Design-Rule Violations: Non-scanned latches in the pad logic are flagged as violations. But since these are bypassed in the scan mode, they won't affect the coverage. Even if all blocks in the design pass DRC, violations still appear at the top level due to connectivity problems, bus contention, loops, or clock interactions.

Clock-Rule Violations (C3 rule): Clock-rule violations (C3 rule) are handled by simulating multiple events per test cycle. Figure 7 illustrates the single-cycle multiple events. Event 1 corresponds to default simulation performed by the ATPG tools. State elements haven't yet changed, although all combinational logic-including that connected to clocks-has been changed. Event 2 corresponds to a time when level-sensitive and leading-edge state elements have updated as a result of the applied clocks. This simulation correctly calculates values for trailing-edge and level-sensitive state elements.

D7 Design-Rule Violations: A negative flip-flop present in the design causes D7 design-rule violations (Fig. 8a). The clock for this flip-flop is at logic level "1" during the off state. This happens because the clock is inverted and connected to the clock pin of the flip-flops (Fig. 8b). The negative-edge-triggered scan cell in a scan chain can capture data from the positive-edge-triggered scan cell in another scan chain. Unfortunately, the positive-edge-triggered scan cell captures the data before the clock cycle is completed. Therefore, the expected data generated from the tool for positive-edge-triggered cell is old data.

In timing-based simulation, the new data is the updated data of the negative-edge-triggered cell. This is because the negative-edge-triggered cell is capturing the data on the negative edge of the defined clock cycle. Sometimes, we can ignore the D7 violations. Otherwise, we need to inform the ATPG tool to update the scan-cell data.

Bus Contention During Scan Operation: The biggest problem in system-on-a-chip (SoC) designs with respect to ATPG is resolving how to control the internal three-state bus structures. Two careful considerations are necessary to avoid bus contention.

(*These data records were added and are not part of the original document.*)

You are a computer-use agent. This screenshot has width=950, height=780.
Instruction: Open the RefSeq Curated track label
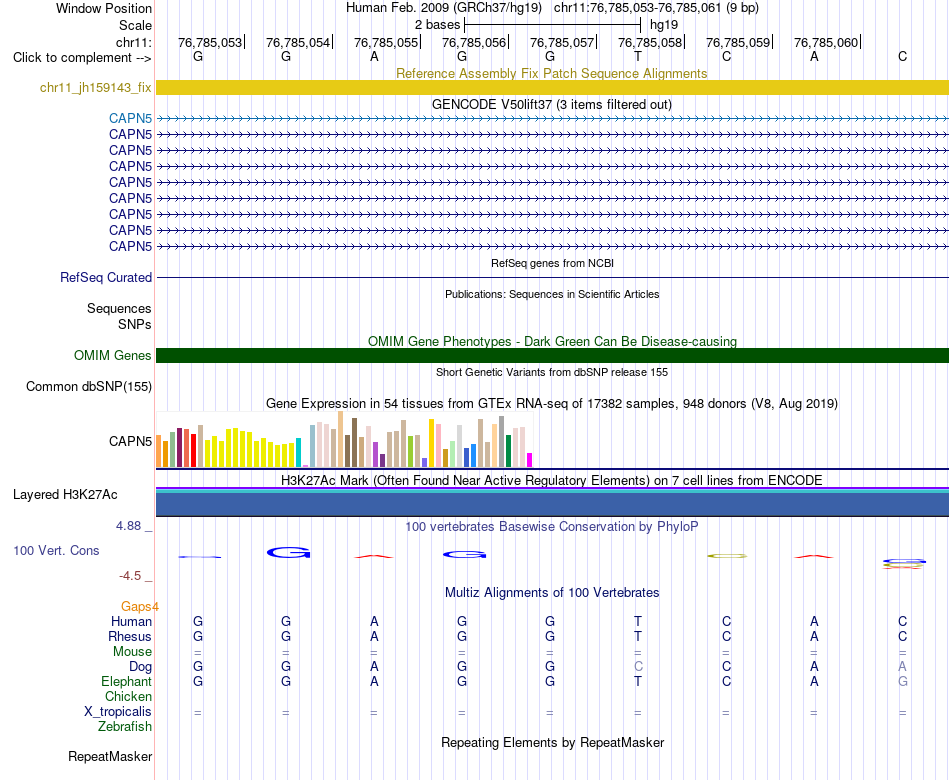pyautogui.click(x=106, y=277)
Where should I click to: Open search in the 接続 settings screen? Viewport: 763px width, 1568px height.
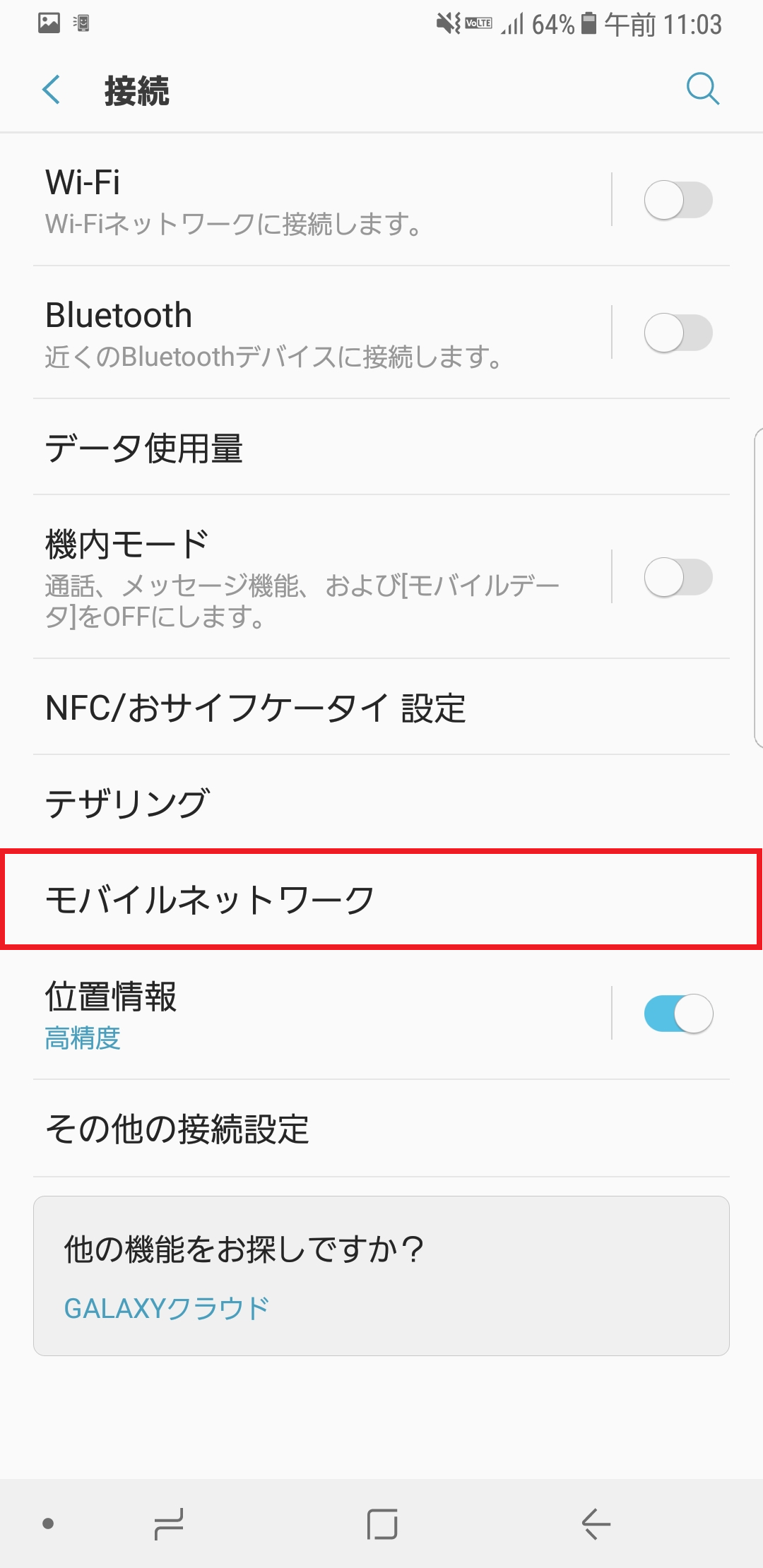(x=703, y=90)
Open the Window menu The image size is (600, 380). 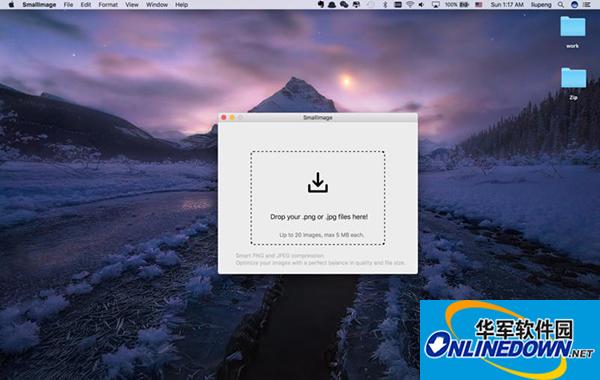pyautogui.click(x=157, y=5)
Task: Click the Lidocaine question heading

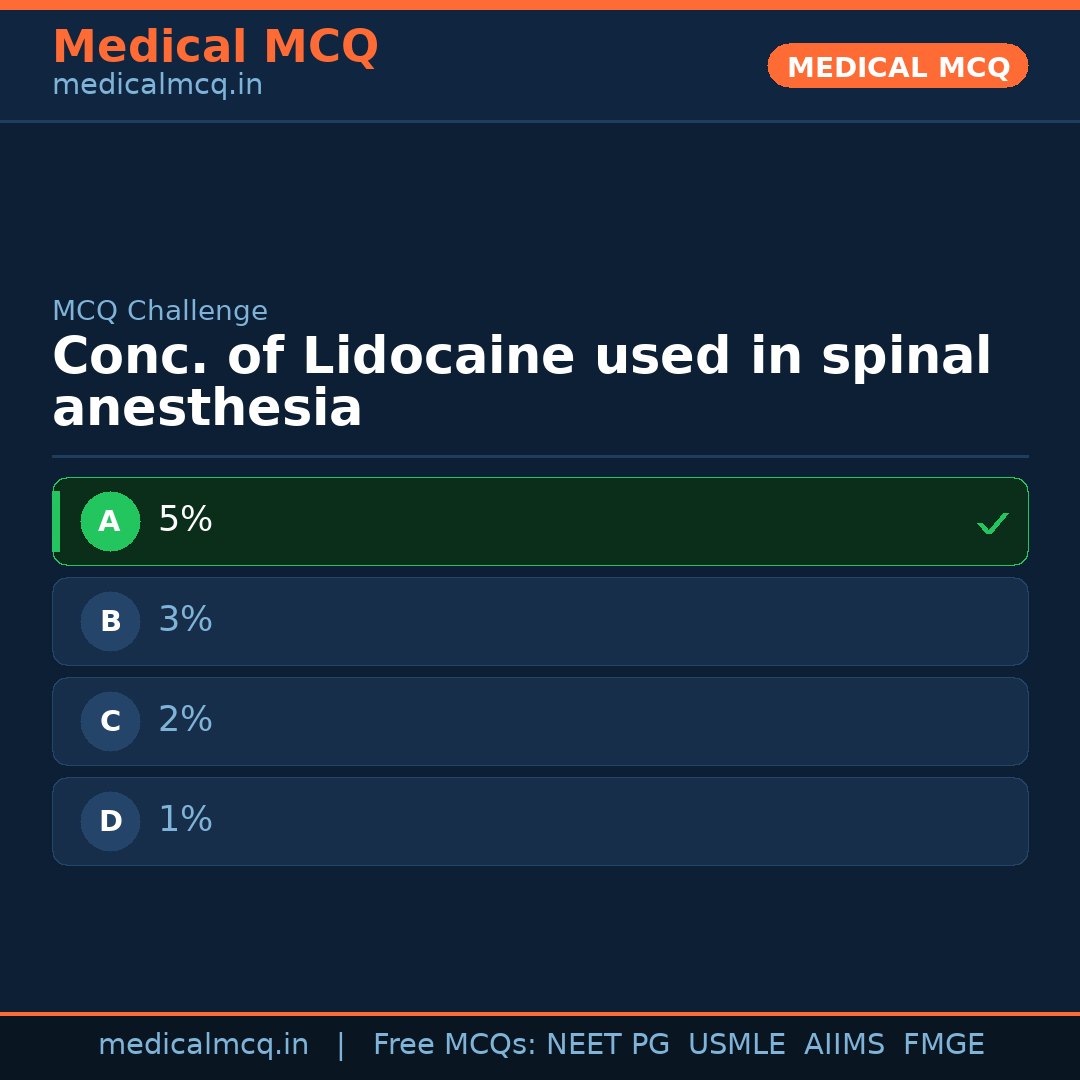Action: point(520,383)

First, make sure there's no contention on the three-state buses during the scan-shifting operation. A scan-insertion tool automatically performs this task. Second, ensure that there's no contention on the internal three-state buses during the capture cycles while scan testing. The ATPG tool can't generate the test pattern for the bus contention, and it uses those test patterns to test the device that may be stressed to the production test. Therefore, avoiding the internal three-state bus contention is most important during test-pattern verification.

The bus contention problem will occur at two levels. The first is within a block design that contains multiple drivers for the three-state port. The second problem is at the chip level, where multiple design blocks interface with the same bus.

Multiple Clock Domains: A clock domain is a grouping of sequential elements sharing a single clock in the design block. If two design blocks share the same clock, then there must be clock skew between the two blocks. Clock skew is important because although it's easy to meet the setup timing requirement, it will create a problem with hold-time violations during scan testing. To avoid the hold-time problems during scan testing, add buffers in the clock path.

Bidirectional I/Os: Handle bidirectional I/Os with care during test-pattern verification. The ATPG tool can generate patterns when the bidirectional I/Os change direction as a result of the capture clock. Testers generally don't support this function. So, you should force the ATPG tool to generate scan patterns that don't change the direction of the bidirectional IOs during the capture cycle.

Finally, test-pattern verification is important prior to testing to ensure that the ATPG-tool-generated test patterns can be applied to the real design and to prevent the rejecting good chips off the manufacturing line. Simulation mismatches will reduce the fault coverage and yield. They should be resolved by analyzing the circuits as described here.

Recommended Reading:
Abramovici, Miron, Breuer, Melvin A., and Friedman, Arthur D., Digital Systems Testing and Testable Design, Wiley-IEEE Press, Sept. 1994.

Basto, Luis, Khan, Asif, and Hodakievic, Pete, Embedded X86 Testing Methodology, Advanced Micro Devices, 1999.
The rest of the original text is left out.